“Enough! the Resurrection”

A Homily for Easter Sunday 2025

The fundamental message of Easter is this: You have to run into the dark if you wish to run into the light. You have to confront your own limitations if you want to come to know the Limitless; face your own brokenness to discover healing; pass through death to realize the Resurrection.

In a poem by Gerard Manley Hopkins, he writes about how quick our mark on mind is gone; how all is drowned in an enormous dark and how the human star is so easily blacked out by death. And all the while vastness blurs and time beats level. But then, finally, he cries: “Enough! the Resurrection.”

Let us this Easter join the poet and also cry: “Enough!”

The Resurrection is not other than or foreign to our daily, ordinary struggles with the tragic nature of life, but rather it is only found amid the tragic nature of life. There we discover a beacon, an eternal beam shining across our own floundering deck! A beam which both back lights the crosses of our lives as it reveals their transient nature. As the evangelist, John, writes at the very start of his gospel: “The light shines in the darkness and the darkness does not overcome it!”

So, if we find ourselves wallowing in tragic darkness it’s time to cry: “Enough!”

I’ve always loved how in the Christian Orthodox tradition, on Holy Saturday and Easter, there is no icon that attempts to depict the Resurrection of Christ, but the icon that is displayed is the one that depicts Christ’s descent into hell to liberate our ancestors. In the Harrowing of Hell, Jesus goes to the furthest possible reaches of human darkness to indicate the kind of journey we all must walk.

So, if we fear the journey that lies before us it’s time to cry: “Enough!”

If we are held in the promise of forever, and Easter annually reminds us we most definitely are, then there is no harrowing we need fear, no darkness that we cannot abide, no descent that will not, in Christ, be transformed. Theologically speaking, Jesus had to go to the darkest reaches of human experience or the Incarnation would be incomplete. So it is in our own free descent that we meet Christ already there before us, waiting for us, waiting to show us that all is healed, all is saved, and that “all the way to heaven is heaven.”

So, if we find ourselves doubting whether or not we are held in the promise of forever it’s time to cry: “Enough!”

As Mary Magdalene, Peter, and the Beloved Disciple remind us this Easter morning: We have to be willing to run into the dark in order to run into the light! They witness for us, standing before the gaping mouth of the tomb, what it means to have realized in each of us the truth that: the light shines in the darkness and the darkness will never overcome it.

So, if we find ourselves hovering about the tombs of despair it’s time to cry: “Enough!”

During this past Holy Week, I preached about God’s Trajectory in Christ which is always a descent into human experience, into its deepest reaches, so all of it is healed, all of it is transformed. But for us to know Resurrection as a daily event, and it is a daily event, we need to be willing to descend into the heart of our own humanity and discover there the heart of Divinity; descend into our experiences of Unwantedness to recover our eternal Wantedness.
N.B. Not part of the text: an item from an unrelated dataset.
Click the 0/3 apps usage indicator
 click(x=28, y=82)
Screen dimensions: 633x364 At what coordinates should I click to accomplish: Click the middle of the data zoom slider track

We must be harrowed and thereby liberated by Christ!

So, if we are resisting God’s call for us to join him in his Trajectory in Christ it’s time to cry: “Enough!”

The Harrowing of Hell paradoxically is the sign of a life lived well, because by the harrowing we come to realize we have always been His. But we don’t dare do this alone. We can sometimes be too uncritical about how vastly we are each infected by our culture’s rampant individualism. So, we can come to the false notion that I must face this harrowing alone! Nothing could be further from the truth.

So, if you think you are alone in this… look around you! It’s time to cry: “Enough!”

Yes, all the way to heaven is heaven, but no one ever gets there alone. Together we are harrowed, together we are freed and so together, this Easter Sunday, we once again can proclaim the Gospel message: “Enough! the Resurrection.”